Should we opt for forced savings?

Arnold Kling, Brad DeLong, Jane Galt, Matthew Yglesias, Ed Prescott all flirt with various versions of the forced saving idea, typically in the context of social security reform.  Should government, even as a second best solution, require individuals to put aside a certain percentage of their funds for retirement?  This is not "pay as you go," we are talking about individual lockboxes.

The idea tempts me but I must decline.

First, how much can our government force people to save in the first place?  You can make them lock up funds in an account, but they can respond by borrowing more on their credit cards, taking out a bigger mortgage, and in general investing less in their future.  The net increase in savings will be much less than the mandated increase.  And this will make it much harder to avoid the welfare aspect of social security.

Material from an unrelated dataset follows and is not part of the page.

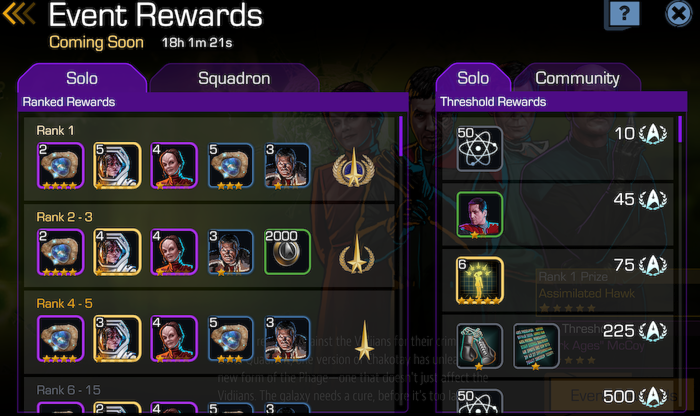The image size is (700, 416).
Task: Tap the boxing gloves item at 225 VP
Action: click(x=479, y=346)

When do the savers receive true property rights over the funds?  Surely not at 65.  They could then spend it all and apply for the dole.  We are back to letting people starve or constructing a secondary safety net; the latter is almost certain to happen, although that was precisely what the forced saving scheme was trying to avoid.  Alternatively, the government could regulate how much a person can spend from the lockbox each year (must it limit your borrowing too?).  Imagine being on the verge of death and petitioning the government to spend down your account to meet your medical bills or make a large donation.  The complications are not encouraging.

Let’s put aside the parallels with IRAs and the like.  Those plans work as they do because we already have a safety net in place for the elderly.  And note that Chile (and many other countries), which has "privatized" its social security plan, maintains a secondary safety net as well.

Private accounts meet further problems if people live for a long time.  What about the woman who survives to 105?  It is impractical to force everyone to save enough to last until that age.  So either the 105 year olds starve or we are back to the secondary safety net.  Perhaps you are a libertarian who thinks none of these people will starve; still I predict that the political pressures for public assistance will be overwhelming.  We will end up with both forced savings and a welfare system.   

Ed Prescott suggests that private accounts would lower marginal tax rates on labor by lowering the current payroll tax.  But while the payroll tax is lower, the newly created "forced savings tax" is higher.  Fewer toys, less hard work.  The net tax distortion likely falls to the extent that the private accounts do not occasion any redistribution of wealth (impatient or not, you keep what you put in, instead of losing it altogether).  But then Prescott’s real point becomes transparent.  A social security system with no transfer aspect involves a lower resource burden.  This is true, but hardly news and hardly a strong argument against welfare per se.  Put the transfers back in, and there is no guarantee that the real resource burden falls.

Yes there are some good arguments for forced savings, as Brad DeLong has pointed out.  But they are the least libertarian arguments available, namely that we should have forced savings, as a means of instituting government allocation of capital, and a large safety net.  The most robust libertarian argument is simply the view that we should not coercively transfer wealth to the elderly poor.  And this I cannot imagine sticking as policy.  I stand where I started, namely that social security should evolve into a welfare system for the elderly, but without the forced savings component.